╭─ Exercise text

Jaanwar is yet another stereotype Akshay Kumar movie, loaded with violence,
bloodshed, romance, past lives et al. Akshay Kumar, who, in his preceding movie
Sangharsh, looked like he was about to break his conventional image of
an action hero, goes back to square one. Seems that he is yet to learn that doing
such movies stunts (no pun intended!) his growth as a versatile actor.
The story has nothing new to offer. Baadshah (Akshay Kumar) is a hardcore criminal, working for Sultan (Shakti Kapoor), who kills, loots and always evades the police. Now it is customary for the script to give reasons as to why the hero, who can never be a bad guy, has adopted evil means. Therefore, we have a flashback.
Baadshah's mother is very sick or very hungry or both. Whatever it is that she
ails from, she seems to be counting her days. Baadshah, like any other hero in
his childhood runs all over the streets for food (thanks a lot, Mr. Bachchan).

╰─

* [Instructions]
a - In the review, which character does Baadshah work for?
b - Write out the review from "The story has" up to and including "have a flashback.".
Answer from the review alone.

╭─ Data under study

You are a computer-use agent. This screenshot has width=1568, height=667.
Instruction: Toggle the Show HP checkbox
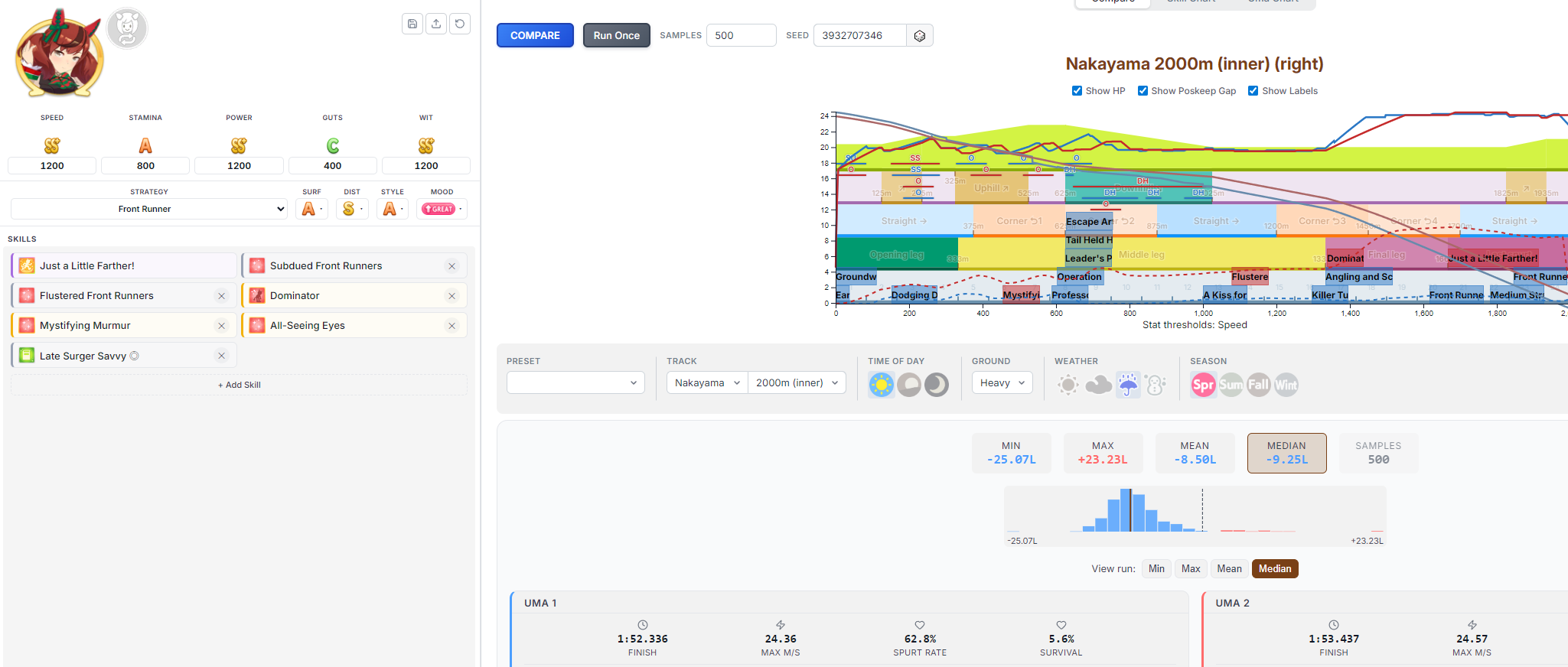(x=1077, y=91)
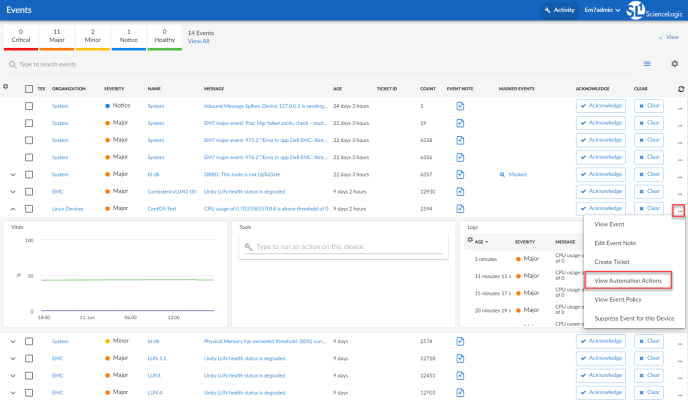
Task: Choose Suppress Event for this Device
Action: pos(634,318)
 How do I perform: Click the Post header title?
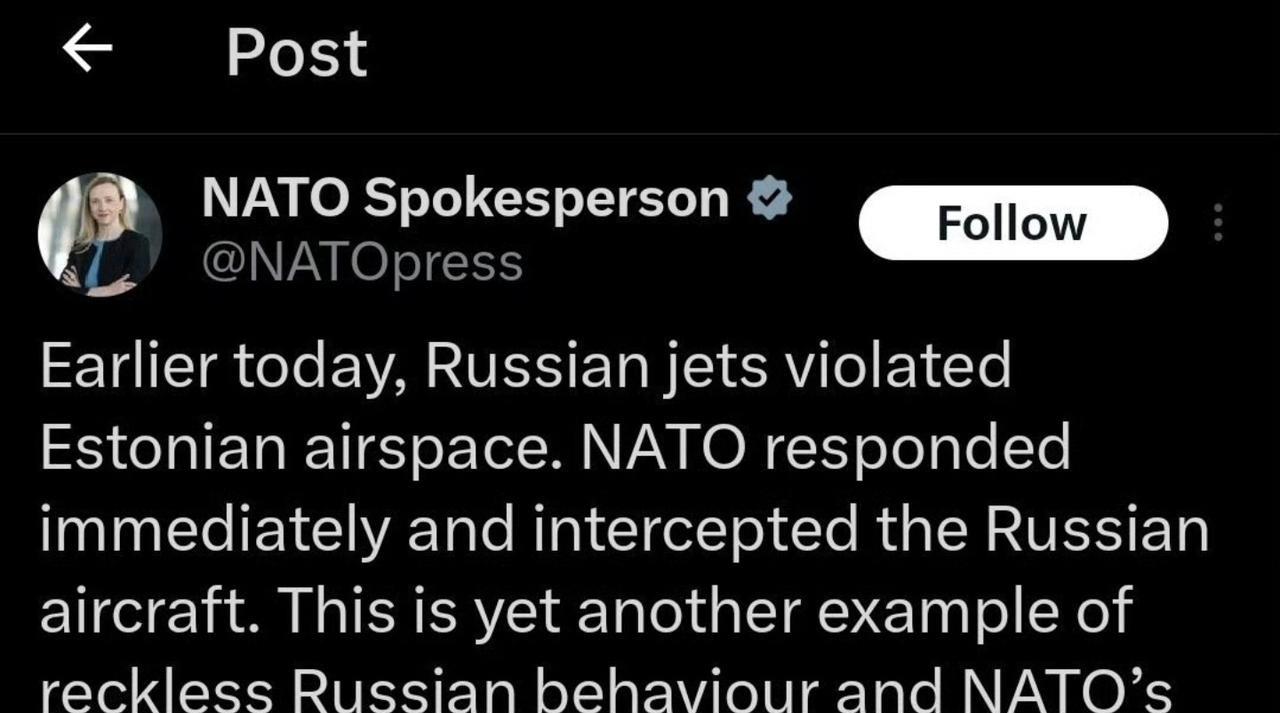[296, 52]
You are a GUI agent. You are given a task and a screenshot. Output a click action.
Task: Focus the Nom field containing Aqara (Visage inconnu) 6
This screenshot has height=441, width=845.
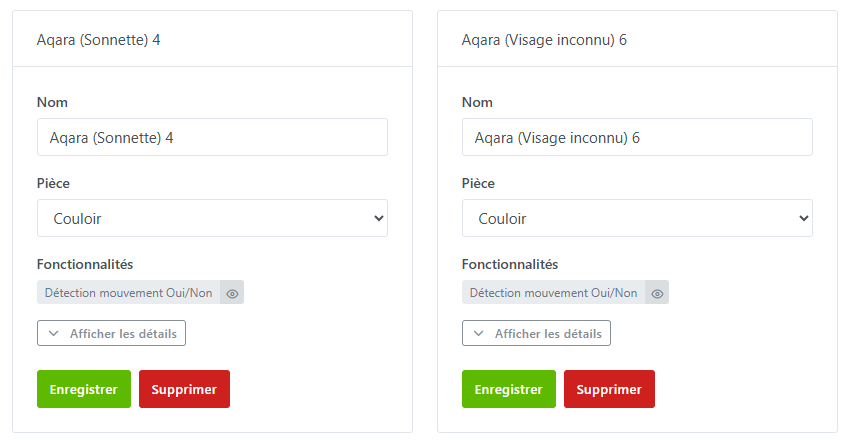[637, 137]
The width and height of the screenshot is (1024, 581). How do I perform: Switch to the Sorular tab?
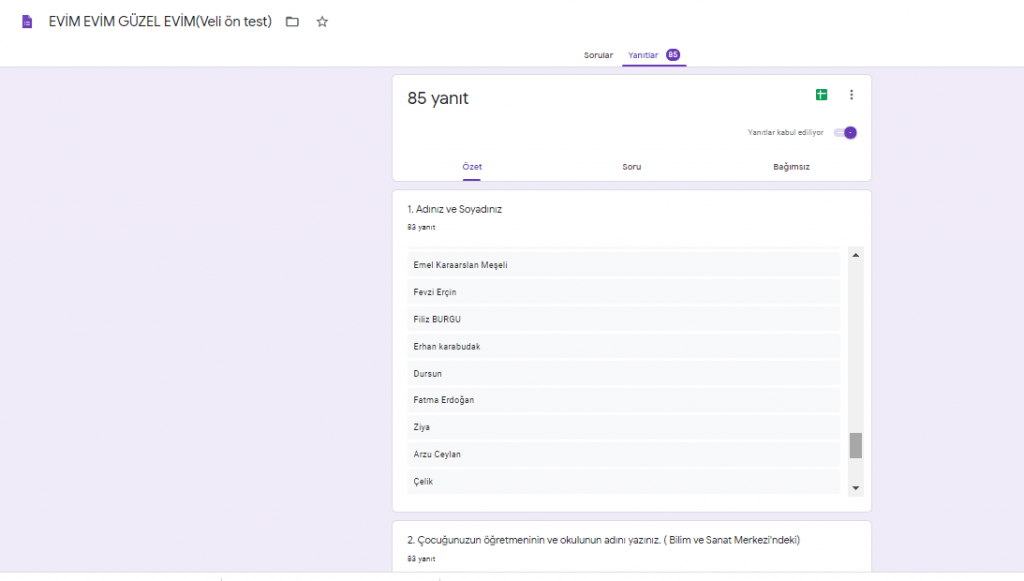tap(598, 55)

╰─

* [Answers given]
a - Sultan (Shakti Kapoor)

b -
The story has nothing new to offer. Baadshah (Akshay Kumar) is a hardcore criminal, working for Sultan (Shakti Kapoor), who kills, loots and always evades the police. Now it is customary for the script to give reasons as to why the hero, who can never be a bad guy, has adopted evil means. Therefore, we have a flashback.